Each Monday, Field, a high school dropout, pores over his dictionaries, encyclopedias and periodicals to create The Ten Questions. Early Tuesday, he picks up the last of the week’s entries, goes home and finishes grading papers. By 8:30 a.m., he is back at the Silver Spoon, posting the new quiz.

For kicks, he may throw in a Roman numeral question or a geography zinger. And, he says, “I have a whole list of exotic and arcane phobias.” Serious competitors tend to take the quiz on Tuesday knowing that, although it can be taken as late as Sunday, the early bird wins in case of a tie.

Field, 68, a former Broadway actor, insists, “My main purpose is to make it entertaining” but not simplistic. He admits, “I would be a failure at many of these subjects.”

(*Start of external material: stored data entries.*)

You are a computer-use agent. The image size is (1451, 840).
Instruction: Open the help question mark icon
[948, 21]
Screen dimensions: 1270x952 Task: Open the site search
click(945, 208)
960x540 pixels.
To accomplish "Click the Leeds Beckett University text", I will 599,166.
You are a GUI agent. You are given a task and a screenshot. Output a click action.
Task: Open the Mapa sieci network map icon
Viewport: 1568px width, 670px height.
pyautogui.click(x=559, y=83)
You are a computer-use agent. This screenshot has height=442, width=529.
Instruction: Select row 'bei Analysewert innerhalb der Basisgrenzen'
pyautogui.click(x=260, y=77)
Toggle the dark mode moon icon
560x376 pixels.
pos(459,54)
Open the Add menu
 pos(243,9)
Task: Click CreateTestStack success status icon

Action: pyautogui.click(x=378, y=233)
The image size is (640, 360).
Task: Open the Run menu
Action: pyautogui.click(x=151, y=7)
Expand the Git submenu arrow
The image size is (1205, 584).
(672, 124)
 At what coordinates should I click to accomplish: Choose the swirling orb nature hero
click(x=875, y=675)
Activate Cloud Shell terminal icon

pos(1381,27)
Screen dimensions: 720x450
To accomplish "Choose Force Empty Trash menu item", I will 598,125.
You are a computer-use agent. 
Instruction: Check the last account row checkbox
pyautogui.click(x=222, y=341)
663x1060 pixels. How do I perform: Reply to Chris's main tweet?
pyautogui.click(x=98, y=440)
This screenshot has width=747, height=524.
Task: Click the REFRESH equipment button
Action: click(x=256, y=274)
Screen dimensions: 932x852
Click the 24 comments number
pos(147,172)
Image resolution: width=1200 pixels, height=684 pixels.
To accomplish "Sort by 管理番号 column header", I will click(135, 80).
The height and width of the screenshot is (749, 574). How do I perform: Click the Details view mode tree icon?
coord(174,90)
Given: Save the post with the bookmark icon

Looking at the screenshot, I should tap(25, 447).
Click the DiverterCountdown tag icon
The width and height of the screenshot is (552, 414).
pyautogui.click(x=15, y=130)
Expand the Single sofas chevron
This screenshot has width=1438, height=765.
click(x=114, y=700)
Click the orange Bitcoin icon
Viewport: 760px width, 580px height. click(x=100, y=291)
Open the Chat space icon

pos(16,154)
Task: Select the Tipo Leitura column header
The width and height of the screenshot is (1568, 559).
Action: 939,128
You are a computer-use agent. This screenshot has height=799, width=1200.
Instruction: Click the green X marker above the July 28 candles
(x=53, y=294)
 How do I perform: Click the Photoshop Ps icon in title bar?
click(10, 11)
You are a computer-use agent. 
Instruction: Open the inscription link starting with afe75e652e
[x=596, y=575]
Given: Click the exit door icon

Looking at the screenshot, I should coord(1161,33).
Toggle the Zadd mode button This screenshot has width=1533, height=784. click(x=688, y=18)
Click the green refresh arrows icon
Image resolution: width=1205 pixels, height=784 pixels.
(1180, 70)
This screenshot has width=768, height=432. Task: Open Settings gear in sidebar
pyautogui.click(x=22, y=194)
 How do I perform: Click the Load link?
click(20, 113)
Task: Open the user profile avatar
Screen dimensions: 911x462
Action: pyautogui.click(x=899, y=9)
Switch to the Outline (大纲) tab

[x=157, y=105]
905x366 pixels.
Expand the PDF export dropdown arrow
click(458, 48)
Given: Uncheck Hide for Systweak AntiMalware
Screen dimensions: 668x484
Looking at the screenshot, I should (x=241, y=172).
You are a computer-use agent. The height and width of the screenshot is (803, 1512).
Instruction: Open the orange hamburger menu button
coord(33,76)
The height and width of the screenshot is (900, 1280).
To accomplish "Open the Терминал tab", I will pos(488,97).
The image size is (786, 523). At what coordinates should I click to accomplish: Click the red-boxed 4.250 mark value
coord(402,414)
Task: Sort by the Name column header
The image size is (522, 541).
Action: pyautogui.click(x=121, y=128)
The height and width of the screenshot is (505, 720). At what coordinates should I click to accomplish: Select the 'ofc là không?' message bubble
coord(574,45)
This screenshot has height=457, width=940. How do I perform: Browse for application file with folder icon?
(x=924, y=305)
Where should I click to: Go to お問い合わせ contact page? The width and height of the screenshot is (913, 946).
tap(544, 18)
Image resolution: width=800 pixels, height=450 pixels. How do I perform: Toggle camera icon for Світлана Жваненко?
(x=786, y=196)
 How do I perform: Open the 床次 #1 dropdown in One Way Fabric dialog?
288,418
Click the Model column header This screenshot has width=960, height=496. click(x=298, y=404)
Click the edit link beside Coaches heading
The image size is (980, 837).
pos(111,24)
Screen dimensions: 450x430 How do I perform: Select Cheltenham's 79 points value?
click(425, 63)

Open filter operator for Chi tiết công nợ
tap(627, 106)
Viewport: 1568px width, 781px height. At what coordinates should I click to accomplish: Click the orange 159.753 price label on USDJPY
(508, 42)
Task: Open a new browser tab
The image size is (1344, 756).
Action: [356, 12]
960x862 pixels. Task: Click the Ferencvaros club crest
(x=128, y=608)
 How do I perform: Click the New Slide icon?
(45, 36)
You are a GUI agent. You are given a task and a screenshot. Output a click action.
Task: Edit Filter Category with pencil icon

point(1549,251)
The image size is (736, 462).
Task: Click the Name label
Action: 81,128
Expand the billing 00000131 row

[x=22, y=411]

Rarely does anyone score a perfect 10. All-time champ Jim Maxwell, 55, a carpenter who lives in the Hollywood Hills, has twice won five weeks in a row. He says, “Each time I retired, and the number of people taking the quiz shot up astronomically. I came back after a decent interval.”

In 1990, he went on “Jeopardy!” but made the fatal blunder of betting a bundle on a Final Jeopardy question bungled by all three contestants. (Do you know how many horizontal rows of stars are in the American flag?)

Maxwell looks around the Silver Spoon and says, “When you win here, it’s not like you walked over a lot of people. He mentions a lot of “very smart” people, among them his wife and arch foe, Alexa, a teacher, who says she “will do anything to beat him, except cheat.”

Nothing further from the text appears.